Trop de douceurs nuisent à la santé. C’est ce dont aurait dû se souvenir Lasse Hallström en tournant cette daube insensée située dans un petit village français à la fin des années 50. Ou plutôt dans un bourg international, car tout le monde, à Lansquenet, parle un anglais parfait, même si traversé de temps à autre par d’étranges réminiscences gauloises presque hors contexte, du genre « I’d like to see my papa » ou encore « May I have some gâteau ? ». Bref, des mots très chics, surtout lorsqu’ils sont prononcés par notre Juliette nationale, décidément à l’aise dans l’univers des sucreries hollywoodiennes.

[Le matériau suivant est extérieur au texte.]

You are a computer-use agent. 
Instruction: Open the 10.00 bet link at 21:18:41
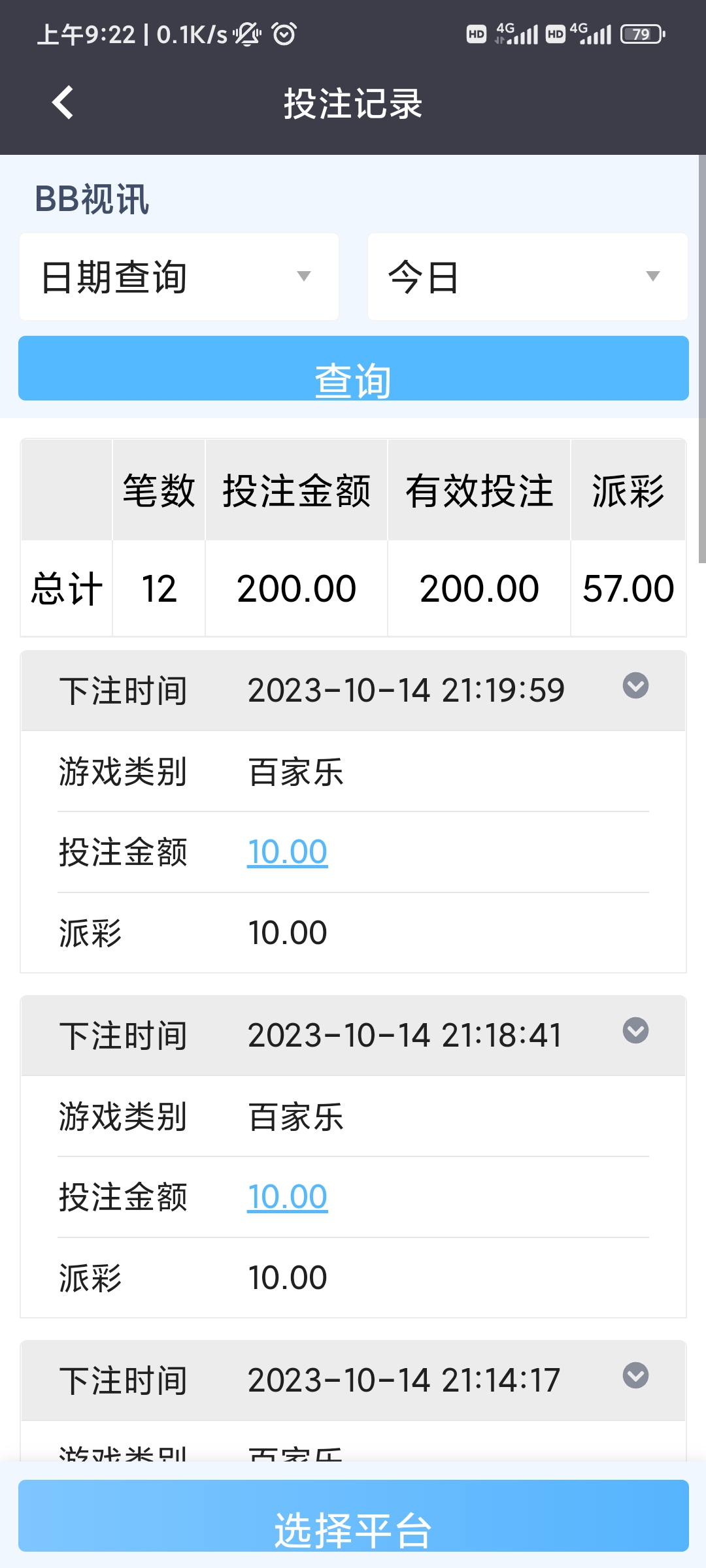287,1197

Après avoir ravi l’Oscar du meilleur second rôle féminin pour Le Patient anglais (mélo dégoulinant), Binoche est repartie à la conquête de l’Amérique via Le Chocolat (fable mielleuse et indigeste). Et ça marche ! La star est de nouveau nominée aux prestigieux Academy Awards (eh oui, nous aussi on peut le dire en v.o.), cette fois-ci dans la catégorie suprême de la meilleure actrice. Ah ! Qu’il est loin le temps de Godard (Je vous salue Marie) et de Carax (Mauvais sang, Les Amants du Pont Neuf).

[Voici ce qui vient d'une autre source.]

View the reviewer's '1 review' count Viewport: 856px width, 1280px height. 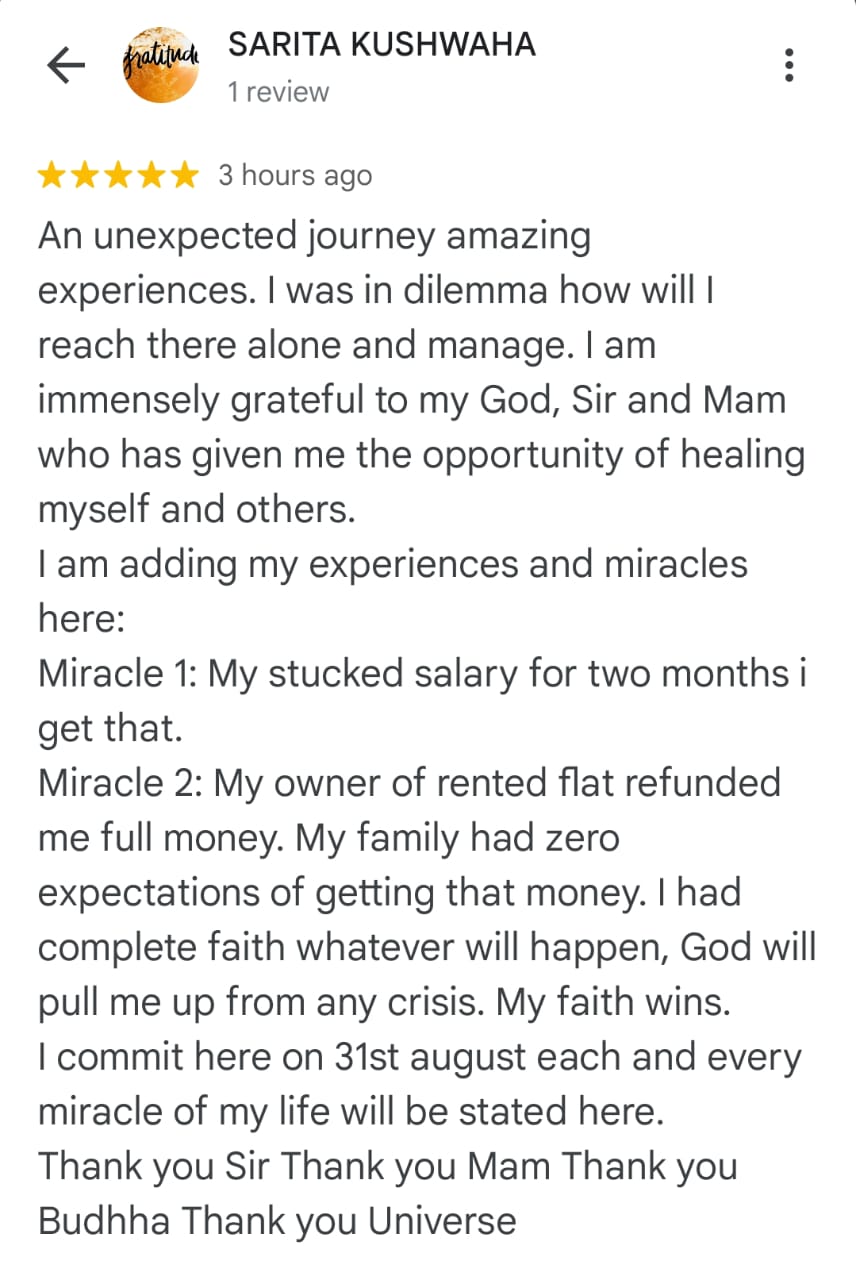[x=278, y=92]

Mais revenons au film de Lasse Hallström, concentré éhonté de bons sentiments. Binoche y campe Vianne Rocher, femme libre et émancipée qui parcourt le globe avec sa fille (Victoire Thivisol, la Ponette de Doillon) dans l’espoir de rendre les gens meilleurs (!). En ouvrant une chocolaterie à Lansquenet, nos deux héroïnes ignorent que les villageois, ultra-conformistes et horrifiés par les vertus euphorisantes du cacao, vont se retourner violemment contre elles. Heureusement, Vianne a plus d’une recette dans son sac et réussira in fine à séduire les cathos réactionnaires, notamment grâce à quelques alliés marginaux : Armande Voizin, vieille hédoniste (Judi Dench), Joséphine Muscat, femme battue (Lena Olin, fort convaincante), sans oublier Roux, séduisant romanichel (Johnny Depp). On notera au passage la magnifique francisation des noms de famille…

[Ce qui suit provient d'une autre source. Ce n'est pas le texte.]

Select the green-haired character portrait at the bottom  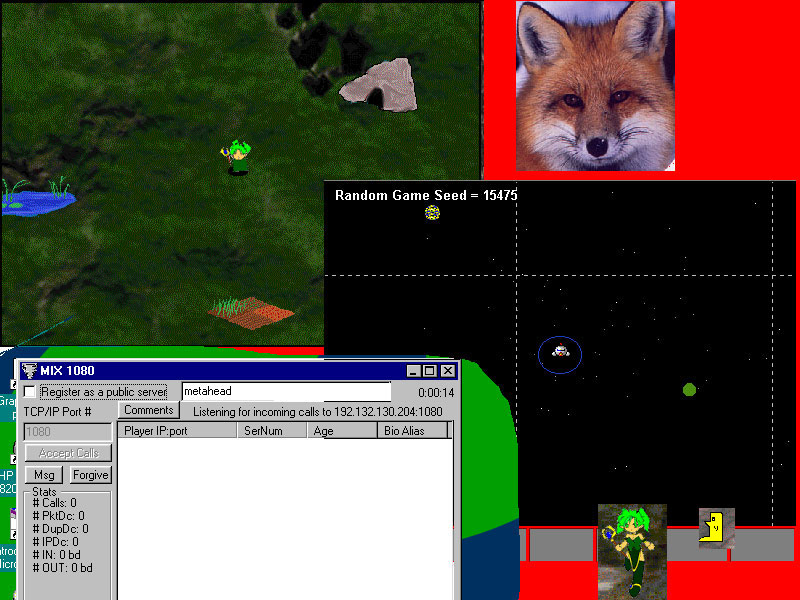click(632, 552)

Le seul atout du Chocolat, c’est qu’on ne s’y ennuie pas. Impossible en effet de bâiller devant cette succession de portraits naïfs et de clichés extraordinaires. Rien que de la joliesse, du chamarré, de l’alléchant -entre les truffes et la ganache, il y en a pour tous les goûts. Ce n’est pas désagréable, mais ça devient vite écoeurant. Car comment croire une seconde à cet univers factice et à ces figures policées (voir l’apparition surréaliste de Johnny Depp, lunettes de soleil et guitare à la main) ? Par la magie du conte de fées argueront certains, auxquels on rétorquera qu’un conte de fées privé de cruauté et de mystère, ça s’appelle généralement de la régression crétine.